__SUPPLIED MATERIAL__
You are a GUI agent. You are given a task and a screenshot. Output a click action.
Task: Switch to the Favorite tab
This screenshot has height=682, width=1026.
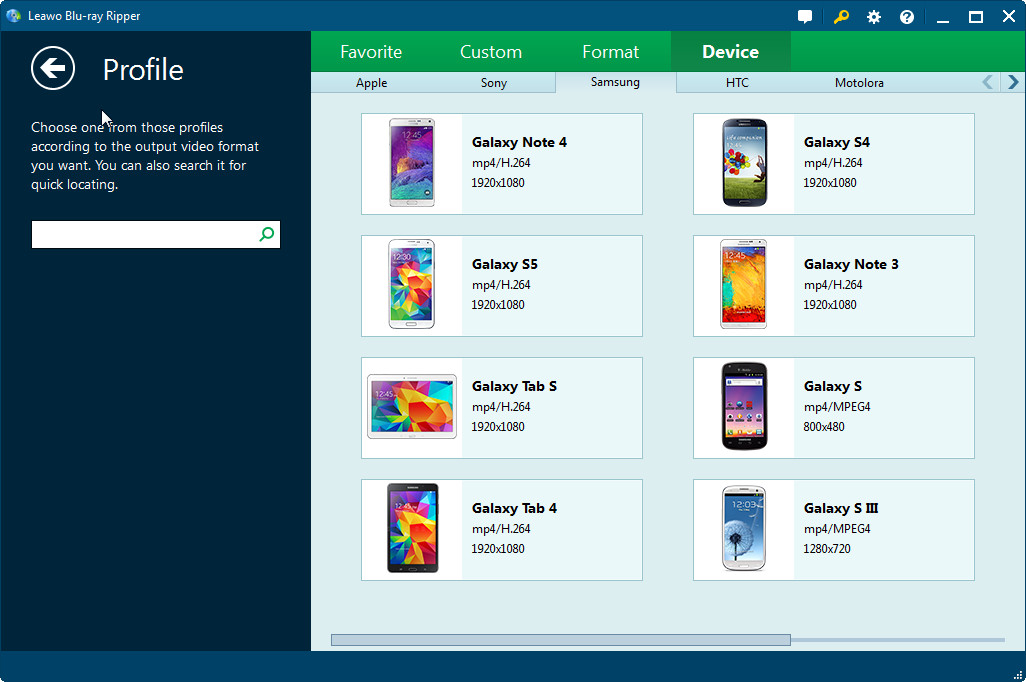tap(371, 52)
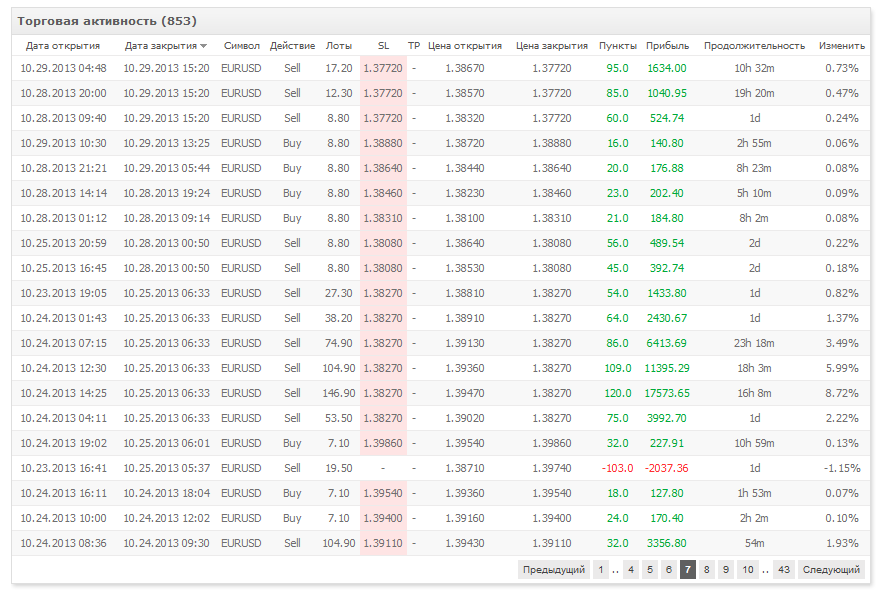Sort table by Символ column
Viewport: 880px width, 594px height.
tap(241, 46)
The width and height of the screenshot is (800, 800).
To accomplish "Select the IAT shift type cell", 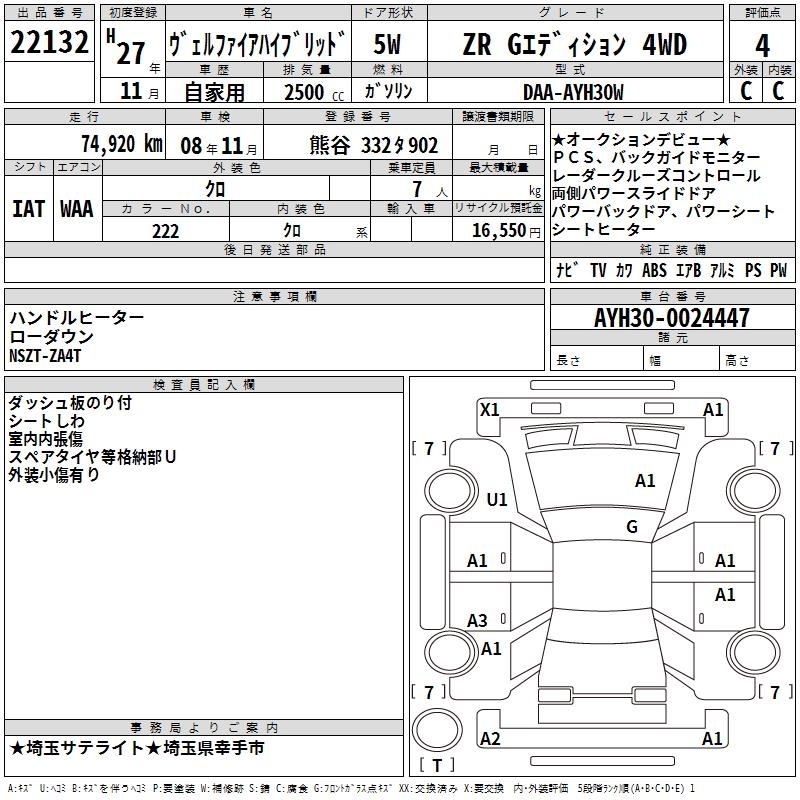I will [x=28, y=209].
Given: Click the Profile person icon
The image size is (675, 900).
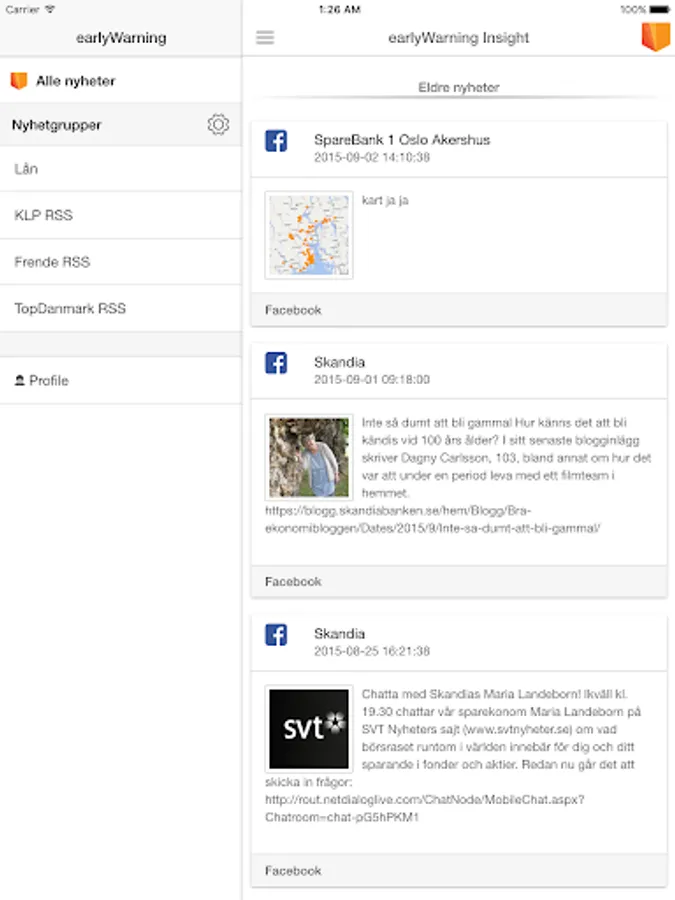Looking at the screenshot, I should pyautogui.click(x=19, y=380).
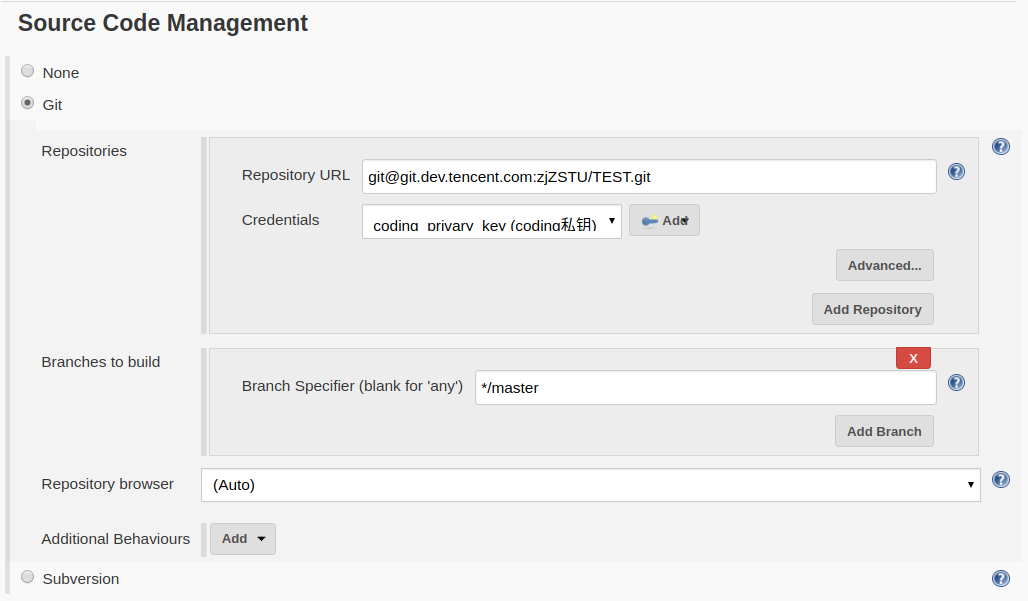1028x601 pixels.
Task: Open help for the Repositories section
Action: click(1000, 147)
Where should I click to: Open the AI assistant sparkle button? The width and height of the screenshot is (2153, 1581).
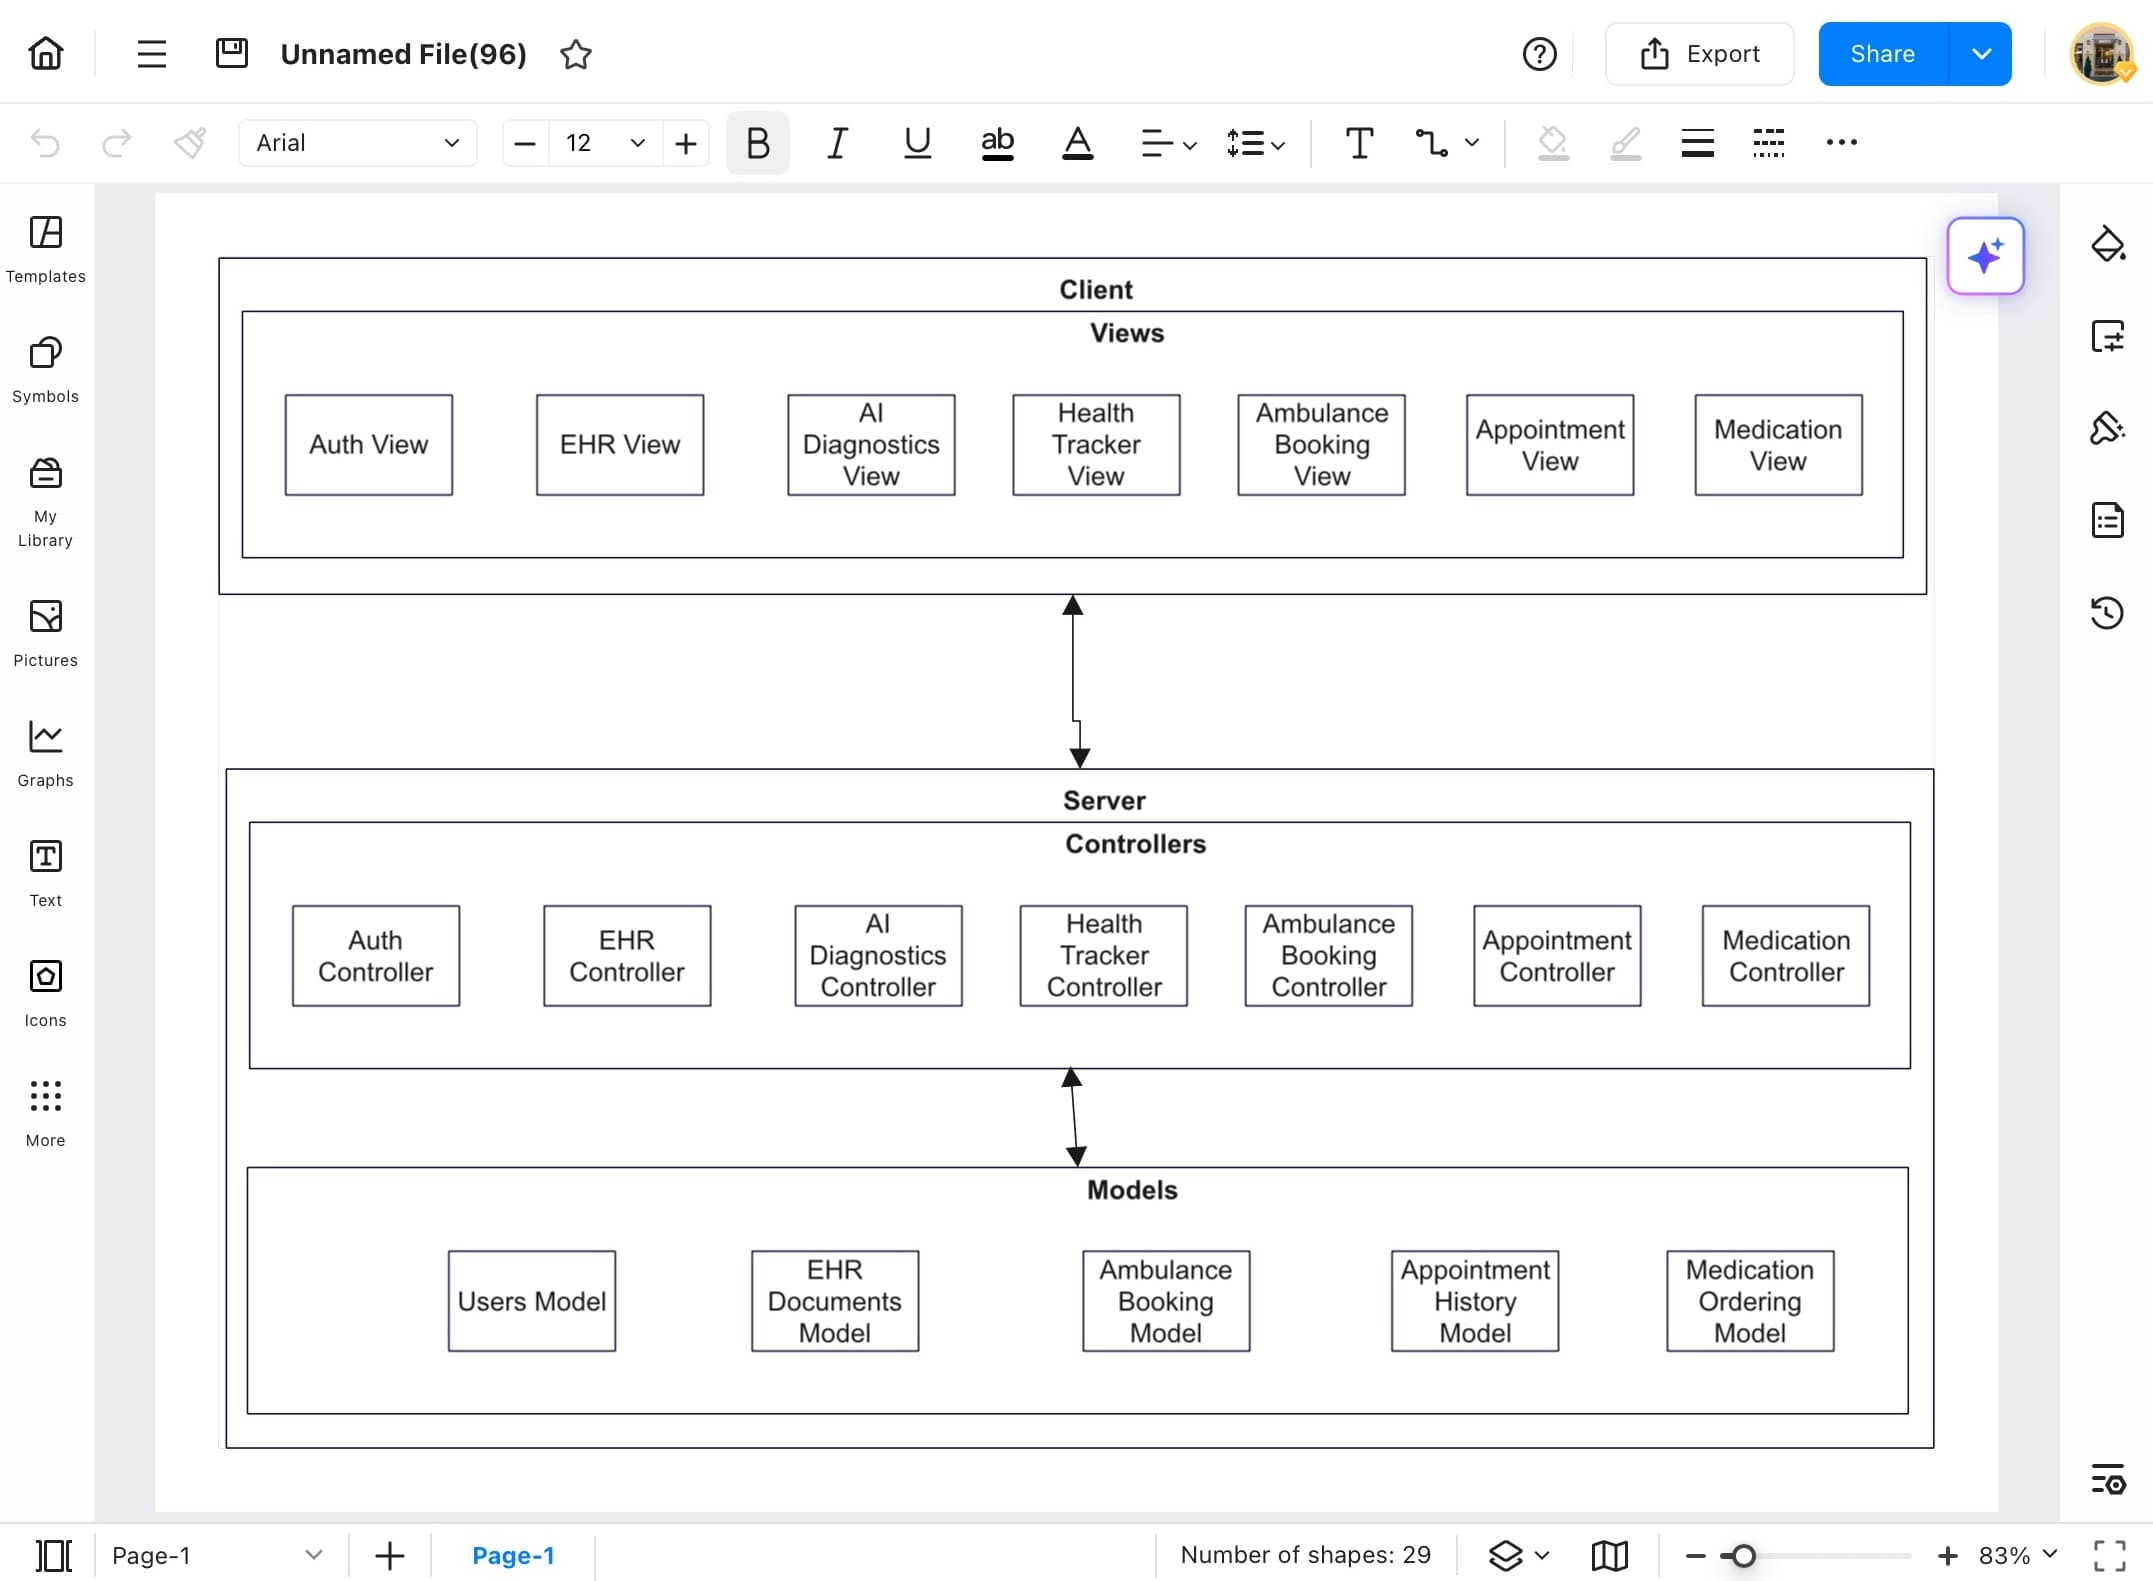[x=1985, y=256]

__WRITTEN TASK__
List each line above that contains the word "width".

__FINISHED EXERCISE__
This screenshot has height=682, width=1026.
Viewport: 880px width, 594px height.
The width and height of the screenshot is (800, 800).
Where should I click to: Open the AI assistant sparkle button? The width and height of the screenshot is (2153, 1581).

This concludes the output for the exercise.